### What you need to do
Render the entries as a Markdown table with the columns Row and Line, numbering each row and leaving out blank lines. Begin at the line that contains "Task: Click the Image requirements heading" and stop after the line that contains "Looking at the screenshot, I should click(120, 178).".

### Input records
◆ ◆ ◆ ◆ ◆ ◆ ◆
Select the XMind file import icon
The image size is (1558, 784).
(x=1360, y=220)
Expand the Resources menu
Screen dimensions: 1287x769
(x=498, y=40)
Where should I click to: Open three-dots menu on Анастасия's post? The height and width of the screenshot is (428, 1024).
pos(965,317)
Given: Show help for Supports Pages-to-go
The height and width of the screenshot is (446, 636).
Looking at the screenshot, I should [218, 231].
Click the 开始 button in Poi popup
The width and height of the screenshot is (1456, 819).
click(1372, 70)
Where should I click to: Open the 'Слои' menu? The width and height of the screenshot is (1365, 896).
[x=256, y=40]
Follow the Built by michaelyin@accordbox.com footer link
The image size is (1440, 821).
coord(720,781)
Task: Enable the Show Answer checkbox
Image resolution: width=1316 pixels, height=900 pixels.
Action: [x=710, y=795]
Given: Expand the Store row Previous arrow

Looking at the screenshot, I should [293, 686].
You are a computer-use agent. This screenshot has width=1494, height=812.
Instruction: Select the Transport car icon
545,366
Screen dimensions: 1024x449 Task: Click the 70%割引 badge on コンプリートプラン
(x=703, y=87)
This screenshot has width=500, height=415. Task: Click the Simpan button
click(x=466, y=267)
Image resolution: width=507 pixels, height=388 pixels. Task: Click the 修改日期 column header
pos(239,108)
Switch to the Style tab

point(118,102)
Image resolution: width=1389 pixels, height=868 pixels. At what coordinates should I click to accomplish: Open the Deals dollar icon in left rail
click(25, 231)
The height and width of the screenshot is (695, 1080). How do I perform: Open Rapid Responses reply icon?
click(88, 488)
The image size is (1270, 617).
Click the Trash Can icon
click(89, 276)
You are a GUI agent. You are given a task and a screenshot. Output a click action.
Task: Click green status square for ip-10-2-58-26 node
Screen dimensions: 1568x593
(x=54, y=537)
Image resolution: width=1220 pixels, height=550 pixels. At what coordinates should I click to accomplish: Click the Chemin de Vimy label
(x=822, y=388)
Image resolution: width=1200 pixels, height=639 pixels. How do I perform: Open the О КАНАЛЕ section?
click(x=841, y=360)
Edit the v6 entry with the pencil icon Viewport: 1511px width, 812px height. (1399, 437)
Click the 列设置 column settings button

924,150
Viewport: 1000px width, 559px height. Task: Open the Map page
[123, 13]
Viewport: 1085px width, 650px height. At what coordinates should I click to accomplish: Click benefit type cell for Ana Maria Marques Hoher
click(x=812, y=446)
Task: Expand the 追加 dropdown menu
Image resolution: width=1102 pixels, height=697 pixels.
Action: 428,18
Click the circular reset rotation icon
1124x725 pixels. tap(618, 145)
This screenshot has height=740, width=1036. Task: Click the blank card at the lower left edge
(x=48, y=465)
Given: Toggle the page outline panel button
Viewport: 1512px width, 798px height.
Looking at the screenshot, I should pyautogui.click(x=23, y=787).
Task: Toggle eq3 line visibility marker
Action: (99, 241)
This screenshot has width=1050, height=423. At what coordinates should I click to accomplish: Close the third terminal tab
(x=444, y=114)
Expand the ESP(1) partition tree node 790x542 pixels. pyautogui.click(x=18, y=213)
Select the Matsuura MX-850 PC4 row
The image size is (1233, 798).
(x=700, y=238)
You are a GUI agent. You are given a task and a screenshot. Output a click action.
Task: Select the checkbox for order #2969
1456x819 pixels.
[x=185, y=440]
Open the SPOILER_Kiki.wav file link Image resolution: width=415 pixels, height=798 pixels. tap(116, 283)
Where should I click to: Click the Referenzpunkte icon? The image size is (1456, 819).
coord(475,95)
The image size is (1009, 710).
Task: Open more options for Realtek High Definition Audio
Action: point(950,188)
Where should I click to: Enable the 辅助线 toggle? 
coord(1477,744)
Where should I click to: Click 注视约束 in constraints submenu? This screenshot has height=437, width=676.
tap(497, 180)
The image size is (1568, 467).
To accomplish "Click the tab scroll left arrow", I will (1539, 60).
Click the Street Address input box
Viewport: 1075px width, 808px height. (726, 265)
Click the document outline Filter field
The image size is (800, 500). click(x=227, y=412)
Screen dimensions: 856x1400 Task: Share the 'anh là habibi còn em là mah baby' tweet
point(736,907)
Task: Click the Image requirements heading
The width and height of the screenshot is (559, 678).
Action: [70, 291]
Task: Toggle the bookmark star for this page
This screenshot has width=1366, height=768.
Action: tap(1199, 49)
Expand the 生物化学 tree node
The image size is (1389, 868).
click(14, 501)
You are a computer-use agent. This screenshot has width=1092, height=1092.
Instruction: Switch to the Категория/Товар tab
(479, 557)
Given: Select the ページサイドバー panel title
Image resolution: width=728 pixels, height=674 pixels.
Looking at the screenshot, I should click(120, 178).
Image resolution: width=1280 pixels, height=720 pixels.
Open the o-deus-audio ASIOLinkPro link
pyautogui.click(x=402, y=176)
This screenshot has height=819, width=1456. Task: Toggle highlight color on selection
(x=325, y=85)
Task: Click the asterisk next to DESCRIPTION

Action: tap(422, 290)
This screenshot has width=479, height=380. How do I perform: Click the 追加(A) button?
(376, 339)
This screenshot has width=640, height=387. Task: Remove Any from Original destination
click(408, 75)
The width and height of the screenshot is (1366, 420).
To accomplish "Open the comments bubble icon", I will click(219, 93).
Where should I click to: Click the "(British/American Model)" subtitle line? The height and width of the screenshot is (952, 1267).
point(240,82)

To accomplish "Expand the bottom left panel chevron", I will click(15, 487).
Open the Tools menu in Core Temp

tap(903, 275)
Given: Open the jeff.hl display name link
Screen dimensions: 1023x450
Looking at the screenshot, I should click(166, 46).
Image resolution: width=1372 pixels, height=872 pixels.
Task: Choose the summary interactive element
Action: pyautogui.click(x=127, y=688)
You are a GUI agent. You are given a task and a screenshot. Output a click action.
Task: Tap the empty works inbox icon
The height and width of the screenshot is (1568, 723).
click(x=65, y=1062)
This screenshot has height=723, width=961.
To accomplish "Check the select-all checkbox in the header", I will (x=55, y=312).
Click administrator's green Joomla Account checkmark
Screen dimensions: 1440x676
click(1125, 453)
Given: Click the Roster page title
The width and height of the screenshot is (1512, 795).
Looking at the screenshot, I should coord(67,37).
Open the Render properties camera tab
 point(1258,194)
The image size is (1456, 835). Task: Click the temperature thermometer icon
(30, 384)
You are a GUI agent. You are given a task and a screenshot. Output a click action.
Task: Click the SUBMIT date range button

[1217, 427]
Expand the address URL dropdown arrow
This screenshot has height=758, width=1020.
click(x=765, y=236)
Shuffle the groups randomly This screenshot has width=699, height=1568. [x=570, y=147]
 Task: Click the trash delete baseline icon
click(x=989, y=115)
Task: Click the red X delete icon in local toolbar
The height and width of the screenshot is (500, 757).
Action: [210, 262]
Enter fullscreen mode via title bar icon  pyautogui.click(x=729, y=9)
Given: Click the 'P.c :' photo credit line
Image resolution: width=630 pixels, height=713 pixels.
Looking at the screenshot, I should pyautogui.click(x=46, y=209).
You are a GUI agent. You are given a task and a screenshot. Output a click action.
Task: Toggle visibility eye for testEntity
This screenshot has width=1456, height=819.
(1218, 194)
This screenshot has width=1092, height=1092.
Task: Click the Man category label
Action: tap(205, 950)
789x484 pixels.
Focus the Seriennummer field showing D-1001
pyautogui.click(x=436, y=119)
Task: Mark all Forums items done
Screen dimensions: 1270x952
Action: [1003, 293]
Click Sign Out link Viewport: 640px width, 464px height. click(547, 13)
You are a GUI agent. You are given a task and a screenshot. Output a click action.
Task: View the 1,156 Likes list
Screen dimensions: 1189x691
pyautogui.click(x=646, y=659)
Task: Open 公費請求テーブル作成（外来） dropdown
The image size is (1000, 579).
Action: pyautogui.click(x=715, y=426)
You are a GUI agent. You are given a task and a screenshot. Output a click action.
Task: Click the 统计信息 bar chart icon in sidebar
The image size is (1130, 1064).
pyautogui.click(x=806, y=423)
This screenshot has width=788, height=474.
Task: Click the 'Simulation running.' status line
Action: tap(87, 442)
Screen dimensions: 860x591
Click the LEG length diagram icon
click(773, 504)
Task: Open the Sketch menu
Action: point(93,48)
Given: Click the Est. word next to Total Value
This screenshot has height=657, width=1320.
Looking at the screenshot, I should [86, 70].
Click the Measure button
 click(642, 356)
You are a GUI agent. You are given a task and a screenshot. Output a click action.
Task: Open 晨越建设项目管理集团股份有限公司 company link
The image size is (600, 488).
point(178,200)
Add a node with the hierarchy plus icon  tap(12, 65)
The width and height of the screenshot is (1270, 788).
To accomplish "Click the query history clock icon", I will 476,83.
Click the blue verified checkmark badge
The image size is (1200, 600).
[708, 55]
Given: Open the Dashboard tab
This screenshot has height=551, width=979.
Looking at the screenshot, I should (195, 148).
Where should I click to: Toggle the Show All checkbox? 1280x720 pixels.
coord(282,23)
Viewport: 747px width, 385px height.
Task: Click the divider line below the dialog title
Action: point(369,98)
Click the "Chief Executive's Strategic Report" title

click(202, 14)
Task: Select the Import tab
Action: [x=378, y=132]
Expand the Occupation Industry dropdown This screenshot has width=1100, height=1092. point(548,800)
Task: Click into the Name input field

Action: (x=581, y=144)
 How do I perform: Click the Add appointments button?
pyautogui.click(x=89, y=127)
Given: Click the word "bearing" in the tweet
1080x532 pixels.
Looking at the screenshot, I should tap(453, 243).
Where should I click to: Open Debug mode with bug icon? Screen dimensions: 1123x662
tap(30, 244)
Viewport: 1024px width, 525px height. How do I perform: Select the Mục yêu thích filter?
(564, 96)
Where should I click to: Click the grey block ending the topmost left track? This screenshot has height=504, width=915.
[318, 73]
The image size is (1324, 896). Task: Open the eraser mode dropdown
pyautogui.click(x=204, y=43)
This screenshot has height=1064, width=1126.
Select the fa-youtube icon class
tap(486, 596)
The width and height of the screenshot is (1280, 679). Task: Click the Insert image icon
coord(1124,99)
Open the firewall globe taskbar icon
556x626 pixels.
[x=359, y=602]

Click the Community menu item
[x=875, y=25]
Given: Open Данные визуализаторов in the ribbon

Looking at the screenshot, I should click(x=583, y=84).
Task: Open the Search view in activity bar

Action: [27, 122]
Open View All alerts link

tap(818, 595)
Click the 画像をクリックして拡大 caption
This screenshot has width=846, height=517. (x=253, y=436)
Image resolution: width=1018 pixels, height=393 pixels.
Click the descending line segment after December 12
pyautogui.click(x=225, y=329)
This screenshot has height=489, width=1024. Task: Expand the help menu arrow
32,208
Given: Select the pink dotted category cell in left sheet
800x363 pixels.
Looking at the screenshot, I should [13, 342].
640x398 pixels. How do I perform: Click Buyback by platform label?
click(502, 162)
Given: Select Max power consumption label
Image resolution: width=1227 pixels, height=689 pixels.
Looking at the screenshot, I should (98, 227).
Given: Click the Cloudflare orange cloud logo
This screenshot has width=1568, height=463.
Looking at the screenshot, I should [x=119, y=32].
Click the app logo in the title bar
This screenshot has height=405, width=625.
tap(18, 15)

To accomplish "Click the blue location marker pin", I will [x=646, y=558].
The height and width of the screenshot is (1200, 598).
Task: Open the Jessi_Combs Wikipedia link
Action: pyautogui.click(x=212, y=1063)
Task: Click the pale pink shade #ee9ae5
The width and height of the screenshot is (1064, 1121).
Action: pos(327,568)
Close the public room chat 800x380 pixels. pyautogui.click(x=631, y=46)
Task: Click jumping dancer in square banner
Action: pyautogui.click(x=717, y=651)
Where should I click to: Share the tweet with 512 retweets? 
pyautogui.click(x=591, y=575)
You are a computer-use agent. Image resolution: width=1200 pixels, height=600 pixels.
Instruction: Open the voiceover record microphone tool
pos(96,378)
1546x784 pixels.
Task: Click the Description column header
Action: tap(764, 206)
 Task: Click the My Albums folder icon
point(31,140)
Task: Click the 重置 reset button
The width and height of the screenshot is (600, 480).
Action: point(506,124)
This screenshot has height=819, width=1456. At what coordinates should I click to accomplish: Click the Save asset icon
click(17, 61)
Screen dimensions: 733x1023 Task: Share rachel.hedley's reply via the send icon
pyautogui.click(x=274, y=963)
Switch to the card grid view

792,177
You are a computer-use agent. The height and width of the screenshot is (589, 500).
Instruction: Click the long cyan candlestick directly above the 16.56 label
◆ ◆ ◆ ◆ ◆ ◆ ◆
### Exercise output
| Row | Line |
|---|---|
| 1 | Task: Click the Image requirements heading |
| 2 | The width and height of the screenshot is (559, 678). |
| 3 | Action: [70, 291] |
| 4 | Task: Toggle the bookmark star for this page |
| 5 | This screenshot has width=1366, height=768. |
| 6 | Action: tap(1199, 49) |
| 7 | Expand the 生物化学 tree node |
| 8 | The image size is (1389, 868). |
| 9 | click(14, 501) |
| 10 | You are a computer-use agent. This screenshot has width=1092, height=1092. |
| 11 | Instruction: Switch to the Категория/Товар tab |
| 12 | (479, 557) |
| 13 | Given: Select the ページサイドバー panel title |
| 14 | Image resolution: width=728 pixels, height=674 pixels. |
| 15 | Looking at the screenshot, I should click(120, 178). |